Il faut libérer un opposant politique très critique à l'égard du pouvoir
L’arrestation de l’ancien député Fabien Banciryanino le 2 octobre 2020 pour des accusations de rébellion, de dénonciation calomnieuse et d’atteinte à la sécurité intérieure de l’État adresse un message clair, à savoir que le nouveau gouvernement du Burundi ne tolère pas la dissidence pacifique. Si les accusations portées contre lui se fondent uniquement sur des déclarations qu’il a faites, Amnistie internationale invite les autorités burundaises à libérer immédiatement et sans condition cet opposant politique qui s’exprime ouvertement sur les questions liées aux droits humains dans le pays.
Fabien Banciryanino a été convoqué pour interrogatoire au Bureau spécial de recherche le 2 octobre et y a été retenu jusqu’au 8 octobre, date à laquelle il a été déféré devant un magistrat du parquet de Ntahangwa, à Bujumbura. Au terme d’une longue audience qui s’est tenue à huis clos, le magistrat a confirmé son arrestation et son placement en détention provisoire. Fabien Banciryanino a alors été transféré à la prison de Mpimba. Son état de santé fragile, dans le contexte actuel de la pandémie de COVID-19, suscite de vives inquiétudes quant à son maintien en détention. Amnistie internationale demande aux autorités carcérales de veiller à ce qu’il bénéficie de soins médicaux adaptés.
Les accusations visant Fabien Banciryanino sont semble-t-il principalement fondées sur les déclarations qu’il a faites alors qu’il était membre de l’Assemblée nationale entre 2015 et 2020, qui devraient être couvertes par l’immunité parlementaire. Dans une lettre adressée à la Commission nationale indépendante des droits de l’homme du Burundi (CNIDH) le 7 octobre, Fabien Banciryanino notait qu’il avait été interrogé au sujet de ses prises de parole lors de sessions de l’Assemblée nationale.
Au cours de son mandat de député, Fabien Banciryanino a porté l’une des rares voix de la dissidence. En février 2020, il s’est opposé à la nomination de l’ancien président Pierre Nkurunziza au titre de Guide suprême du patriotisme, affirmant que de nombreux meurtres et autres violations des droits humains étaient à déplorer au cours de ses 15 années de présidence. En mars, il a écrit au parquet de Bubanza pour demander l’ouverture d’une enquête sur 21 cas de disparitions forcées et d’homicides survenus dans la province depuis 2016. Son arrestation est une attaque flagrante contre le droit à la liberté d’expression et adresse un message glaçant à toute personne qui monterait au créneau contre les violations des droits humains : quel que soit son rang, elle risque des poursuites en justice.
Auparavant, lors d’une session de l’Assemblée nationale en septembre 2018, il a essuyé de vives critiques pour avoir appuyé les conclusions de la Commission d’enquête des Nations unies sur le Burundi et dénoncé la poursuite de graves violations des droits humains dans le pays.
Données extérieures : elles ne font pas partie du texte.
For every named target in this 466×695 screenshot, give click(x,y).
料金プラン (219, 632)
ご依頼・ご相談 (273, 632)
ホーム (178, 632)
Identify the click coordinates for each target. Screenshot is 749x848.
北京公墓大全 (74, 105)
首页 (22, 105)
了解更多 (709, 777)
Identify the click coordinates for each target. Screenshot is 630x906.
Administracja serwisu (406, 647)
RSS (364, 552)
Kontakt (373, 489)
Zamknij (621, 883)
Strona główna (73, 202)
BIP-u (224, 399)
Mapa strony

La ministre de la Justice de l’époque, Aimée Laurentine Kanyana, avait lancé un avertissement aux personnes diffusant « des informations alarmistes et sans fondement » et demandé au Président de l'Assemblée nationale d'engager des poursuites contre elles. Après la séance, la police avait bloqué l'accès au domicile de Fabien Banciryanino pour l'empêcher de tenir une conférence de presse. De même, le 2 octobre 2020, le jour de son arrestation, Fabien Banciryanino prévoyait de tenir une conférence de presse afin de répondre aux déclarations négatives faites à son sujet par un journaliste, mais il s’est vu refuser l’autorisation requise.
L’arrestation de Fabien Banciryanino sape un peu plus les espoirs de voir le gouvernement du président Evariste Ndayishimiye prendre un nouveau cap en matière de droits humains et favoriser un espace de véritable dialogue au Burundi.